» 输入记录:
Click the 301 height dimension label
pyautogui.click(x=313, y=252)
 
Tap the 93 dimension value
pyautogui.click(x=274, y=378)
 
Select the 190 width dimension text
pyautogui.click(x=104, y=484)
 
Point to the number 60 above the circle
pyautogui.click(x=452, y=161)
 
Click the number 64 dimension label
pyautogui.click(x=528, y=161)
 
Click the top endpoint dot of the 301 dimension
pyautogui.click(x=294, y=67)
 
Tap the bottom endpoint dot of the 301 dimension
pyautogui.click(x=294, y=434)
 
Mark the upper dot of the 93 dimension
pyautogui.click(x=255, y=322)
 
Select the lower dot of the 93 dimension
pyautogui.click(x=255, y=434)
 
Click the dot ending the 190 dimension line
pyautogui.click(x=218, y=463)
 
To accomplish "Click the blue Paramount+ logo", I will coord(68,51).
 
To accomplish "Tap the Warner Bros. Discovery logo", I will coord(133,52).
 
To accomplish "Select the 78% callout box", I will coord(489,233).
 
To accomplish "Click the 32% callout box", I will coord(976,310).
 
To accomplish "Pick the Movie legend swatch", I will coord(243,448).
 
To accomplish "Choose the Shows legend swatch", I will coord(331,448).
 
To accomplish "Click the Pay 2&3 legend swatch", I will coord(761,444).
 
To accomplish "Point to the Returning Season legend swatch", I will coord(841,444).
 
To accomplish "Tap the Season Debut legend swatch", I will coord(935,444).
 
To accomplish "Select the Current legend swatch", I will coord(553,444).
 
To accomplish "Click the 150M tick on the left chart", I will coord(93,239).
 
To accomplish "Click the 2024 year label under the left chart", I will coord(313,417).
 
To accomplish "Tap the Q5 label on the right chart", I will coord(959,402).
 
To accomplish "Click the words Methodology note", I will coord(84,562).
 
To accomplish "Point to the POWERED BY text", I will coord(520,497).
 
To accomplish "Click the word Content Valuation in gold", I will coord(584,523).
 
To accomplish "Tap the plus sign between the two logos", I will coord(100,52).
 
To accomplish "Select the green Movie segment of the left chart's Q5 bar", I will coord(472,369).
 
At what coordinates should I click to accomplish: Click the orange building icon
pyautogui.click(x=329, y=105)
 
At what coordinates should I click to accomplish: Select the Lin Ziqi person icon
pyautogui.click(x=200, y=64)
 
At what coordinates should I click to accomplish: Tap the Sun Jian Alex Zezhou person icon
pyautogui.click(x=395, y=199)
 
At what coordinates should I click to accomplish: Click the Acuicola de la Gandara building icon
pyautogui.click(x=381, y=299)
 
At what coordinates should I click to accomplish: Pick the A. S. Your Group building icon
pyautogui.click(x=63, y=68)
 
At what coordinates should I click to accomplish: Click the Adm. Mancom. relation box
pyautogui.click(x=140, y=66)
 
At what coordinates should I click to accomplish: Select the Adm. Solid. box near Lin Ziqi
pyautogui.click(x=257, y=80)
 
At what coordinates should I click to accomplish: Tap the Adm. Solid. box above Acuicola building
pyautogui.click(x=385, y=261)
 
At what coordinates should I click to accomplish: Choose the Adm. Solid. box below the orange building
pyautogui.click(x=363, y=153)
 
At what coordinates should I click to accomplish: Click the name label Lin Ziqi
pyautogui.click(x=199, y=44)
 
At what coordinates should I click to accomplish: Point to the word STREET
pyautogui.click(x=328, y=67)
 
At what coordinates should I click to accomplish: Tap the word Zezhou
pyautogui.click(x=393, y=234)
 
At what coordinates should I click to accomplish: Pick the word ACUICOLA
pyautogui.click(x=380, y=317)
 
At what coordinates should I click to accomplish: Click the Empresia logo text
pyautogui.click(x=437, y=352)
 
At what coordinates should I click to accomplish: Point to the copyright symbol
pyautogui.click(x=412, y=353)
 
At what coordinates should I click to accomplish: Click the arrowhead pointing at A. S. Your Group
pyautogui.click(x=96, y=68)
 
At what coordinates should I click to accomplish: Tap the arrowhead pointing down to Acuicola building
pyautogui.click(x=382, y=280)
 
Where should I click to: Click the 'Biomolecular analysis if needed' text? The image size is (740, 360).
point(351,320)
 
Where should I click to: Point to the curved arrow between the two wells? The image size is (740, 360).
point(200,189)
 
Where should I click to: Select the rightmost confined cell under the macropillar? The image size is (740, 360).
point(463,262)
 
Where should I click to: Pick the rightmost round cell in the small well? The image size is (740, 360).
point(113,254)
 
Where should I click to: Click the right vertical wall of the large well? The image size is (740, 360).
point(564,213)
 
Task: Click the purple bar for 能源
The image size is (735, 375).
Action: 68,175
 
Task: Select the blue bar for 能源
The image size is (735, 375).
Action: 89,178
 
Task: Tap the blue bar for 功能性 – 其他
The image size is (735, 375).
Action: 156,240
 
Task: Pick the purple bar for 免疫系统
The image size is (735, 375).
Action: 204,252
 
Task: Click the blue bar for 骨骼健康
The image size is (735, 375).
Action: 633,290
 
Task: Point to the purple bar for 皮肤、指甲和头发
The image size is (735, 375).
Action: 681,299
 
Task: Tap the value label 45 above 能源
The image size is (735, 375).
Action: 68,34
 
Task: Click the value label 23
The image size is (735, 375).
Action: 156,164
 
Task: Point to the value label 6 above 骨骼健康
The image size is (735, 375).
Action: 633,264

» 练习内容: 把上面的全部记录输出为 Markdown 表格，两列分别命名为“序号”和“内容”。每行记录单独占一行并依次编号，空行不列入表格。

» 书面回答:
| 序号 | 内容 |
|---|---|
| 1 | Click the 301 height dimension label |
| 2 | pyautogui.click(x=313, y=252) |
| 3 | Tap the 93 dimension value |
| 4 | pyautogui.click(x=274, y=378) |
| 5 | Select the 190 width dimension text |
| 6 | pyautogui.click(x=104, y=484) |
| 7 | Point to the number 60 above the circle |
| 8 | pyautogui.click(x=452, y=161) |
| 9 | Click the number 64 dimension label |
| 10 | pyautogui.click(x=528, y=161) |
| 11 | Click the top endpoint dot of the 301 dimension |
| 12 | pyautogui.click(x=294, y=67) |
| 13 | Tap the bottom endpoint dot of the 301 dimension |
| 14 | pyautogui.click(x=294, y=434) |
| 15 | Mark the upper dot of the 93 dimension |
| 16 | pyautogui.click(x=255, y=322) |
| 17 | Select the lower dot of the 93 dimension |
| 18 | pyautogui.click(x=255, y=434) |
| 19 | Click the dot ending the 190 dimension line |
| 20 | pyautogui.click(x=218, y=463) |
| 21 | To accomplish "Click the blue Paramount+ logo", I will coord(68,51). |
| 22 | To accomplish "Tap the Warner Bros. Discovery logo", I will coord(133,52). |
| 23 | To accomplish "Select the 78% callout box", I will coord(489,233). |
| 24 | To accomplish "Click the 32% callout box", I will coord(976,310). |
| 25 | To accomplish "Pick the Movie legend swatch", I will coord(243,448). |
| 26 | To accomplish "Choose the Shows legend swatch", I will coord(331,448). |
| 27 | To accomplish "Click the Pay 2&3 legend swatch", I will coord(761,444). |
| 28 | To accomplish "Point to the Returning Season legend swatch", I will coord(841,444). |
| 29 | To accomplish "Tap the Season Debut legend swatch", I will coord(935,444). |
| 30 | To accomplish "Select the Current legend swatch", I will coord(553,444). |
| 31 | To accomplish "Click the 150M tick on the left chart", I will coord(93,239). |
| 32 | To accomplish "Click the 2024 year label under the left chart", I will coord(313,417). |
| 33 | To accomplish "Tap the Q5 label on the right chart", I will coord(959,402). |
| 34 | To accomplish "Click the words Methodology note", I will coord(84,562). |
| 35 | To accomplish "Point to the POWERED BY text", I will coord(520,497). |
| 36 | To accomplish "Click the word Content Valuation in gold", I will coord(584,523). |
| 37 | To accomplish "Tap the plus sign between the two logos", I will coord(100,52). |
| 38 | To accomplish "Select the green Movie segment of the left chart's Q5 bar", I will coord(472,369). |
| 39 | At what coordinates should I click to accomplish: Click the orange building icon |
| 40 | pyautogui.click(x=329, y=105) |
| 41 | At what coordinates should I click to accomplish: Select the Lin Ziqi person icon |
| 42 | pyautogui.click(x=200, y=64) |
| 43 | At what coordinates should I click to accomplish: Tap the Sun Jian Alex Zezhou person icon |
| 44 | pyautogui.click(x=395, y=199) |
| 45 | At what coordinates should I click to accomplish: Click the Acuicola de la Gandara building icon |
| 46 | pyautogui.click(x=381, y=299) |
| 47 | At what coordinates should I click to accomplish: Pick the A. S. Your Group building icon |
| 48 | pyautogui.click(x=63, y=68) |
| 49 | At what coordinates should I click to accomplish: Click the Adm. Mancom. relation box |
| 50 | pyautogui.click(x=140, y=66) |
| 51 | At what coordinates should I click to accomplish: Select the Adm. Solid. box near Lin Ziqi |
| 52 | pyautogui.click(x=257, y=80) |
| 53 | At what coordinates should I click to accomplish: Tap the Adm. Solid. box above Acuicola building |
| 54 | pyautogui.click(x=385, y=261) |
| 55 | At what coordinates should I click to accomplish: Choose the Adm. Solid. box below the orange building |
| 56 | pyautogui.click(x=363, y=153) |
| 57 | At what coordinates should I click to accomplish: Click the name label Lin Ziqi |
| 58 | pyautogui.click(x=199, y=44) |
| 59 | At what coordinates should I click to accomplish: Point to the word STREET |
| 60 | pyautogui.click(x=328, y=67) |
| 61 | At what coordinates should I click to accomplish: Tap the word Zezhou |
| 62 | pyautogui.click(x=393, y=234) |
| 63 | At what coordinates should I click to accomplish: Pick the word ACUICOLA |
| 64 | pyautogui.click(x=380, y=317) |
| 65 | At what coordinates should I click to accomplish: Click the Empresia logo text |
| 66 | pyautogui.click(x=437, y=352) |
| 67 | At what coordinates should I click to accomplish: Point to the copyright symbol |
| 68 | pyautogui.click(x=412, y=353) |
| 69 | At what coordinates should I click to accomplish: Click the arrowhead pointing at A. S. Your Group |
| 70 | pyautogui.click(x=96, y=68) |
| 71 | At what coordinates should I click to accomplish: Tap the arrowhead pointing down to Acuicola building |
| 72 | pyautogui.click(x=382, y=280) |
| 73 | Where should I click to: Click the 'Biomolecular analysis if needed' text? The image size is (740, 360). |
| 74 | point(351,320) |
| 75 | Where should I click to: Point to the curved arrow between the two wells? The image size is (740, 360). |
| 76 | point(200,189) |
| 77 | Where should I click to: Select the rightmost confined cell under the macropillar? The image size is (740, 360). |
| 78 | point(463,262) |
| 79 | Where should I click to: Pick the rightmost round cell in the small well? The image size is (740, 360). |
| 80 | point(113,254) |
| 81 | Where should I click to: Click the right vertical wall of the large well? The image size is (740, 360). |
| 82 | point(564,213) |
| 83 | Task: Click the purple bar for 能源 |
| 84 | The image size is (735, 375). |
| 85 | Action: 68,175 |
| 86 | Task: Select the blue bar for 能源 |
| 87 | The image size is (735, 375). |
| 88 | Action: 89,178 |
| 89 | Task: Tap the blue bar for 功能性 – 其他 |
| 90 | The image size is (735, 375). |
| 91 | Action: 156,240 |
| 92 | Task: Pick the purple bar for 免疫系统 |
| 93 | The image size is (735, 375). |
| 94 | Action: 204,252 |
| 95 | Task: Click the blue bar for 骨骼健康 |
| 96 | The image size is (735, 375). |
| 97 | Action: 633,290 |
| 98 | Task: Point to the purple bar for 皮肤、指甲和头发 |
| 99 | The image size is (735, 375). |
| 100 | Action: 681,299 |
| 101 | Task: Tap the value label 45 above 能源 |
| 102 | The image size is (735, 375). |
| 103 | Action: 68,34 |
| 104 | Task: Click the value label 23 |
| 105 | The image size is (735, 375). |
| 106 | Action: 156,164 |
| 107 | Task: Point to the value label 6 above 骨骼健康 |
| 108 | The image size is (735, 375). |
| 109 | Action: 633,264 |